The most common signature of all, however, is “Rama” — the single word accompanied, sometimes, by a bow strung with fierce-topped arrows.

Rama was an avatar of the god Vishnu, who took on human form to save the world from the demon Ravana, whose power had swelled to cosmic dimensions as a result of his many thousands of years of meditation, self-denial and physical discipline. Ultimately, Rama destroyed Ravana and was crowned emperor of the world, which he purified and ruled over for 11,000 years. Rama’s triumphant return to his capital of Ayodhya after the defeat of Ravana is remembered every year in the festival of Diwali, possibly the most significant and popular of all mainstream Hindu festivals, and the millennia of his reign are remembered as the blissful time of the earth, when there was universal virtue, when the emperor was attentive to all complaints, and there was peace and justice for all.

This idea of Hindu power and virtue has obviously acquired an additional edge with centuries of rule by non-Hindu invaders.
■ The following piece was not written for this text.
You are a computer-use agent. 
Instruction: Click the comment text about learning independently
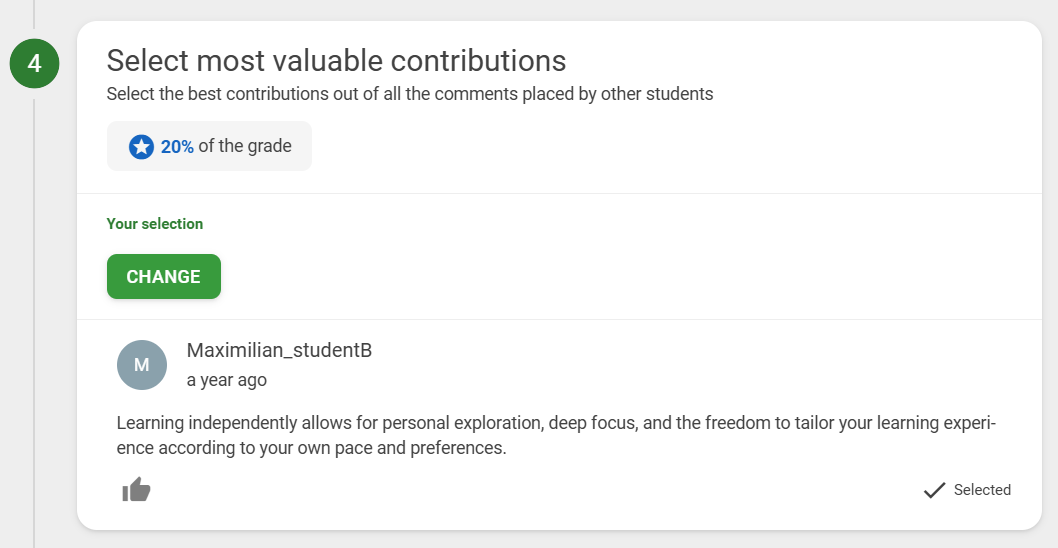tap(556, 435)
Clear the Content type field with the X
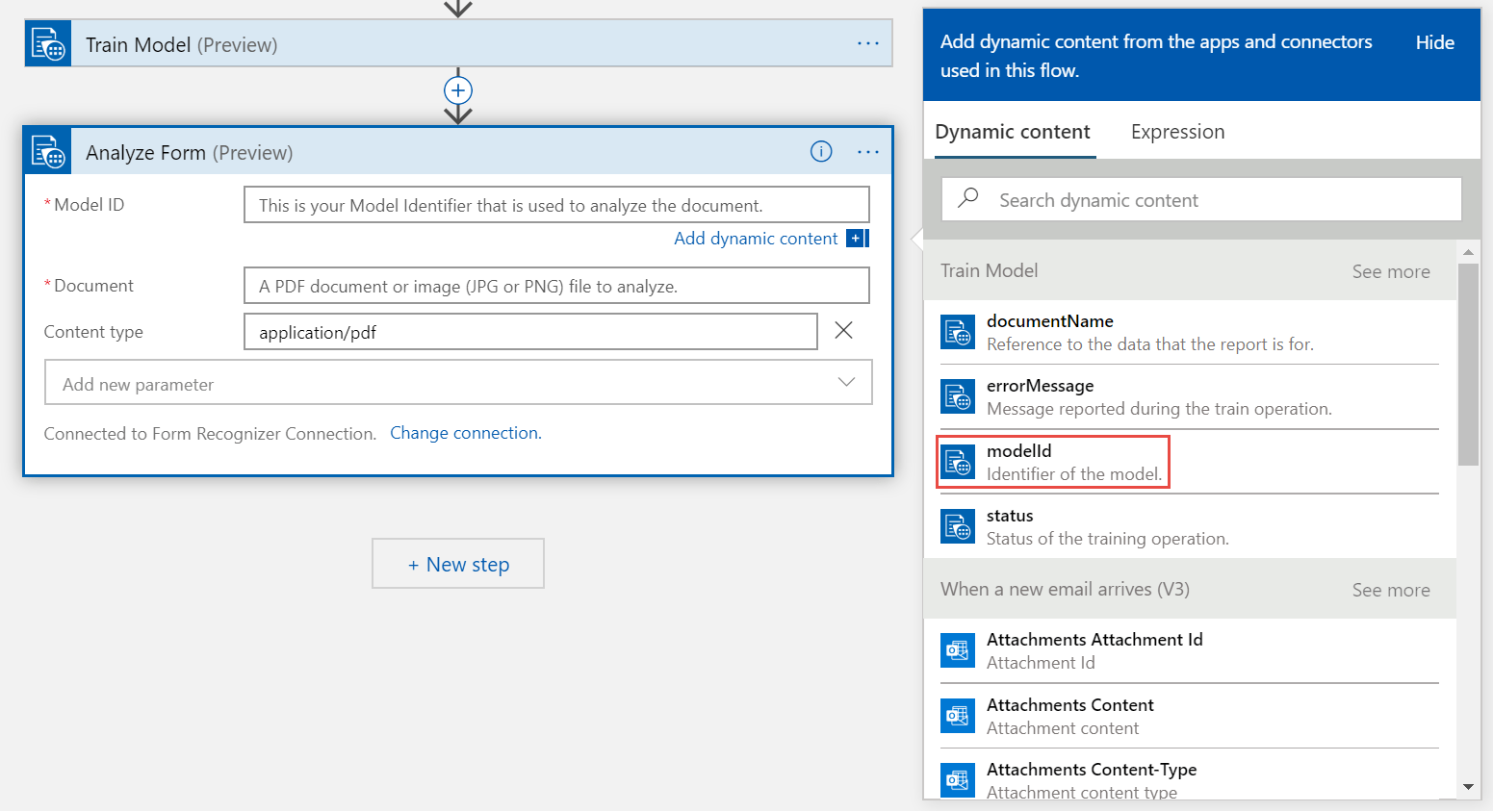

There exists a Hindu melancholy, which finds in Rama an image of what life could have been in this part of the world if the last millennium had been different: to put the name of Rama on the back of your car is, in part, to protest against everything that has gone wrong in those thousand years, which includes the corrupt and unresponsive governments of today. Traumatised places dream of transcendental heroes who can reverse the assaults of history.

But it is possible that Rama appeals to Delhi drivers not only because of his martial power, and the fantasy he holds out of Hindu recovery. Perhaps he also holds a more intimate appeal.

The cliché about Rama is that he is the perfect man, the incarnation of all virtues. So much so that pregnant women read aloud the epic of his life — the Ramayana — to teach his perfection to their unborn children — sons, they hope. What is striking about this wisdom is that it seems, on first sight, to fit so poorly with the stories we actually know about Rama, in which he seems like a deeply flawed and fragile man.

A great warrior and son of the king’s first wife, Rama grows up as heir to the Ayodhya throne. The second wife, however, gets the king to grant her an unconditional request, which she redeems thus: Rama should be sent into exile so that her own son, Bharata, might take the throne. The promise may not be withdrawn but Rama raises no protest: he departs with his wife, Sita, and his brother, Lakshmana, to endure years of unhappiness and hardship in the forest. During this time, Rama meets a wandering widow, Surpanakha, who falls in love with his beauty. She approaches him amorously but he tells her he is married to Sita and rejects her; he and Lakshmana then begin to make fun of her for her ugliness. Surpanakha attacks Sita out of jealousy and Lakshmana cuts off her nose.

Surpanakha, however, is the sister of the great demon, Ravana, whose wrath is aroused by this disfiguring of his sister. He abducts Sita and takes her away to his spectacular palace in Lanka. Ravana, who has acquired his power through scholarship and devotion to Shiva, attempts to seduce Sita with promises of wealth and luxury, but she rejects all his advances. Eventually Rama and Lakshmana invade Lanka with the help of the monkey god Hanuman, kill Ravana and rescue Sita.

But Rama is plagued by doubts as to what might have happened between Ravana and Sita while she has been away, and he refuses to take her back. Weeping, Sita decides to demonstrate her purity by plunging into fire. She emerges from the fire unharmed, Rama is overjoyed and returns with Sita to Ayodhya where he is given his rightful throne and the era of virtue begins.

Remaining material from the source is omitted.